VERTEX RECONSTRUCTION SYSTEM
Report
- Report Number
- 1030489-2009-01259
- Event Type
- Injury
- Date Received
- December 31, 2009
- Report Date
- December 4, 2009
- Manufacturer
- WARSAW ORTHOPEDIC INC.
- Product Code
- KWP
- PMA / PMN Number
- NA
- Adverse Event
- Yes
- Product Problem
- Yes
- Report Source
- Manufacturer report
- Reporter Location
- JA
- Reporter Occupation
- OTHER
Narratives
THIS PART IS NOT APPROVED FOR USE IN THE UNITED STATES; HOWEVER, A LIKE DEVICE CATALOG #6955240, 510K # K003780 WAS CLEARED IN THE UNITED STATES. ONE POST OP X-RAY WAS RECEIVED BY THE MFR. COMPLEX CONSTRUCT FROM OCCIPUT TO T2 SHOWS BILATERAL POSTERIOR ROD AND SCREWS. THE ROD FRACTURED AT AS ABOUT C2 LEVEL. DEVICE HISTORY RECORDS WERE REVIEWED. NO DOCUMENTATION WAS FOUND THAT WOULD INDICATE A NON-CONFORMANCE TO SPECIFICATIONS.

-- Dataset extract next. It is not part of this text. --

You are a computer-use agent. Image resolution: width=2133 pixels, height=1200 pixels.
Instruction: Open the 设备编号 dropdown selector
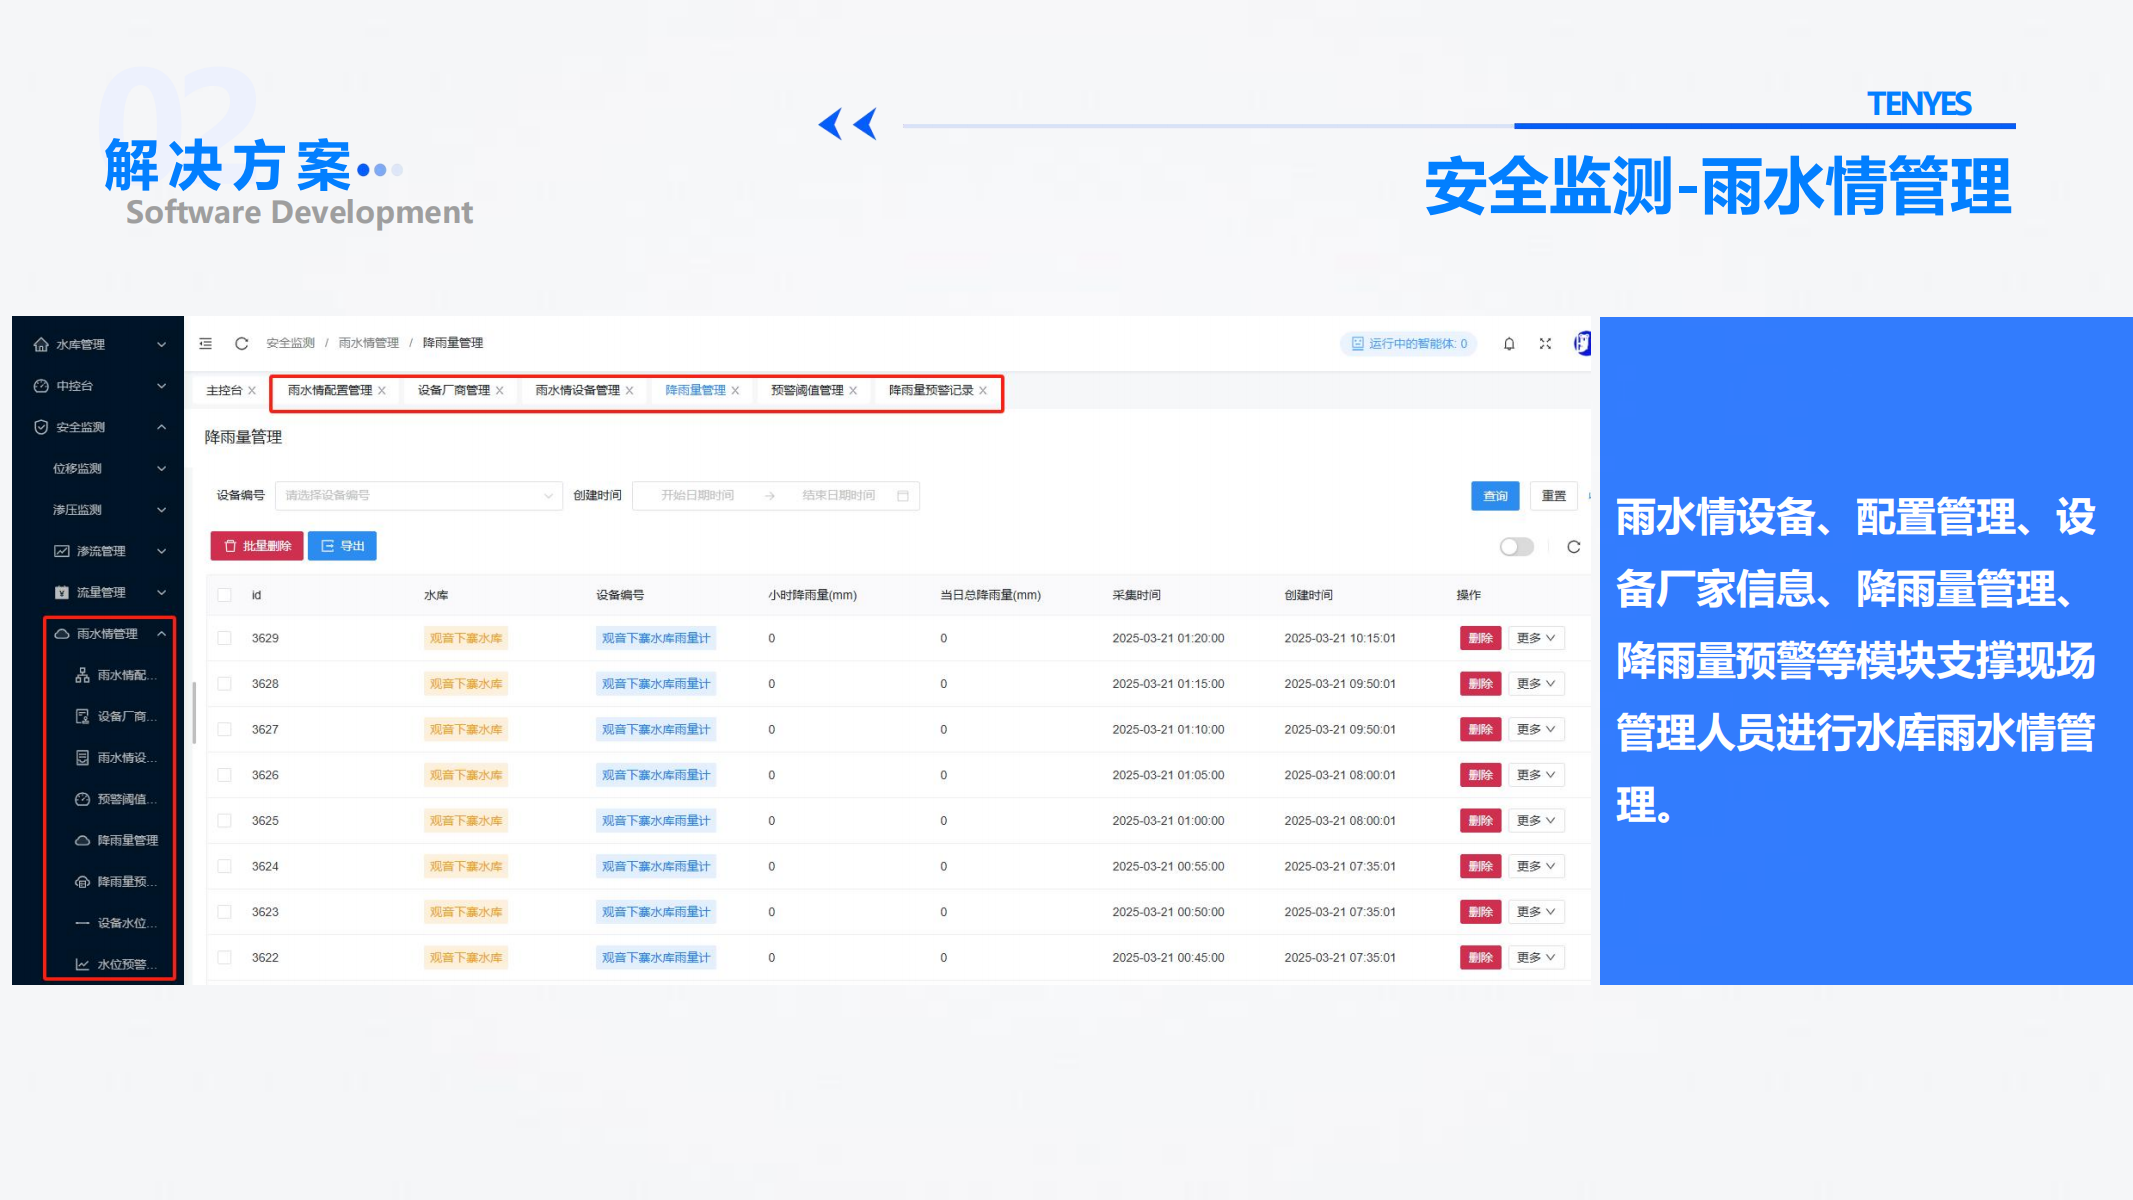click(417, 496)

IT WAS REPORTED THAT THE PT UNDERWENT A SPINAL PROCEDURE TO FUSE O/T2. POSTERIOR FIXATION ROD WAS IMPLANTED. ONE ROD WAS FOUND BROKEN AT UNK TIME POST OP. THE OTHER ROD ALSO WAS BROKEN JUST BEFORE THE REVISION SURGERY. THE REVISION SURGERY WAS PERFORMED APPROX THREE MONTHS POST THE RODS WERE IMPLANTED. AT THE REVISION SURGERY, IT WAS CONFIRMED THAT FUSION OCCURRED AT THE TREATED LEVELS BUT OSTEOLYSIS WAS OBSERVED AT RIGHT C1. THE SURGEON SUSPECTED THAT THE 3.2 MM ROD MAY NOT BE TOLERABLE FOR THE PT'S INVOLUNTARY MOVEMENT ASSOCIATED WITH CEREBRAL PALSY.
Devices
| Seq | Brand | Generic | Product Code | Manufacturer | Model | Lot | UDI-DI |
|---|---|---|---|---|---|---|---|
| 1 | VERTEX RECONSTRUCTION SYSTEM | ROD | KWP | WARSAW ORTHOPEDIC INC. | NA | 0014528W |
Patients
| Seq | Age | Sex | Outcome | Treatment |
|---|---|---|---|---|
| 1 | 46 YR | Required Intervention |